= Simplified Acquisition Procedures =

Simplified Acquisition Procedures (SAP) are a set of streamlined procedures for government procurement in the United States that reduce the administrative burden of awarding procurements below a value known as the simplified acquisition threshold, which, as of 2023, is $250,000. The procedures are described in .

== Procedure ==
SAP allows informal quoting and competition procedures for simple, small-dollar-value purchases. For example, quotes may be submitted in oral rather than written form, and quoted prices may be directly compared by contracting officers rather than by conducting negotiations. Items commonly purchased through this program include "office supplies, computer software, and grounds keeping services". Also, the winner may be chosen directly by a contracting officer rather than a source selection team. SAP purchases between the micro-purchase threshold and the SAT threshold must be set aside for small businesses. Acquisitions under SAT/SAP can be sole-sourced under certain thresholds and are often not publicly posted. Additionally, over 100 regulations were made inapplicable to SAP purchases, as these provided a large barrier to entry for new vendors.

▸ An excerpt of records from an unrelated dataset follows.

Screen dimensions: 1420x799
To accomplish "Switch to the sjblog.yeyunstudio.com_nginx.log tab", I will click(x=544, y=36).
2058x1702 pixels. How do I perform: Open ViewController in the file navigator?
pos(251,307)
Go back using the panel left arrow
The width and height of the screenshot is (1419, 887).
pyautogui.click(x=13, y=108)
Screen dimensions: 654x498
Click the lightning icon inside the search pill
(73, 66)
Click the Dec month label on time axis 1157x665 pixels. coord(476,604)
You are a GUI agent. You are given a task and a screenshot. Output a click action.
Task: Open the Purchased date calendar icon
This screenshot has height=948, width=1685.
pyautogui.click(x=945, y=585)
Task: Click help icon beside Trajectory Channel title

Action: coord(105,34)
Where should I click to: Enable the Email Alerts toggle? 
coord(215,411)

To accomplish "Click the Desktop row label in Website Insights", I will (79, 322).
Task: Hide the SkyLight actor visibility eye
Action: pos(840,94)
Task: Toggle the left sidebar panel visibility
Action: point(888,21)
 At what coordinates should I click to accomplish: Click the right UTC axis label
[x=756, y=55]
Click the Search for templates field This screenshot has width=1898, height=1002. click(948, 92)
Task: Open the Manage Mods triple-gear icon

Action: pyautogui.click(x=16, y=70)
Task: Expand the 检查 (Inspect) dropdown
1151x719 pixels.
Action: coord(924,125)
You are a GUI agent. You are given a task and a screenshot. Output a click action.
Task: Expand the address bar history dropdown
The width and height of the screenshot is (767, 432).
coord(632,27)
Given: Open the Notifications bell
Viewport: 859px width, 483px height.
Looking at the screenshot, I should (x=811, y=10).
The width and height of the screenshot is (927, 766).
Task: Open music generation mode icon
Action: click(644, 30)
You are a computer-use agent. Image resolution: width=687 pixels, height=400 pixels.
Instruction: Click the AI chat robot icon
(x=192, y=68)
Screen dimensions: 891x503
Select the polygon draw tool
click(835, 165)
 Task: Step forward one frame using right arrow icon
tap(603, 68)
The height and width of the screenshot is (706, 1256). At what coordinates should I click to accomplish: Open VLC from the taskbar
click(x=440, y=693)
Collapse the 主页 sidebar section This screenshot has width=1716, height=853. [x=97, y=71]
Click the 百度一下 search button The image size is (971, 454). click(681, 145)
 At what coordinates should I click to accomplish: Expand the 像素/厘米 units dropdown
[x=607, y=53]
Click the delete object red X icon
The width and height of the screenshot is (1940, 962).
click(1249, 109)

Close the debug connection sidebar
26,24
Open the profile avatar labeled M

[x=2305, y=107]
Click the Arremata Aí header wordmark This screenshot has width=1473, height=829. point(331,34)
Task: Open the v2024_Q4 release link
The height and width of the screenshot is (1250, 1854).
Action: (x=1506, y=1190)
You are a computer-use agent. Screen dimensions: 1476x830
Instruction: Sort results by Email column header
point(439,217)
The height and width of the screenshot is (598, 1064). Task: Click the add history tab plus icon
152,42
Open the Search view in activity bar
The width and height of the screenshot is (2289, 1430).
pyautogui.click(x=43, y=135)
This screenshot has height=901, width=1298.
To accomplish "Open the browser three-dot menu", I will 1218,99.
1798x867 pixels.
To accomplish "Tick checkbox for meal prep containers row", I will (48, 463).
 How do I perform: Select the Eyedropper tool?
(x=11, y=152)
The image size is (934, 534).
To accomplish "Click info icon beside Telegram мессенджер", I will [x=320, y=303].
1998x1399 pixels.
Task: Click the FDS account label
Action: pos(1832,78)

As of 2023, the threshold for SAP is $250,000; acquisitions under this amount must use SAP, with certain exceptions. The procedures may also be used for certain commercially available items acquisitions that do not exceed a higher threshold of $7 million, although these purchases require extra scrutiny including performing market research. For the Department of Defense the threshold is higher for acquisitions "to support a contingency operation or defense against or recovery from nuclear, biological, chemical, or radiological attack". Below the micro-purchase threshold, generally $10,000, purchases may be awarded in the absence of competitive quotes "if the contracting officer or designated official considers the price to be reasonable", and use of a Government Purchase Card is preferred.

== History ==
SAP was authorized by the Federal Acquisition Streamlining Act of 1994 (FASA), and expanded by the Federal Acquisition Reform Act of 1996. The procedures were developed in the context of the National Partnership for Reinventing Government, an initiative of the Clinton administration to increase government efficiency that began in 1993. This was part of a push to reduce costs and development time by favoring commercially available products instead of ones custom-designed to unique specifications. Vice President Al Gore had advocated for acquisition reform by appearing on the Late Show with David Letterman and smashed a government-acquired ashtray to demonstrate a regulation that glass ashtrays must not break into more than 35 shards of glass when broken over a maple plank.

SAP funding has grown even while total federal contracting expenditures have fallen, hitting a 10-year peak in 2016. As part of the National Defense Authorization Act for Fiscal Year 2017, the Department of Defense's ability to use SAP was expanded.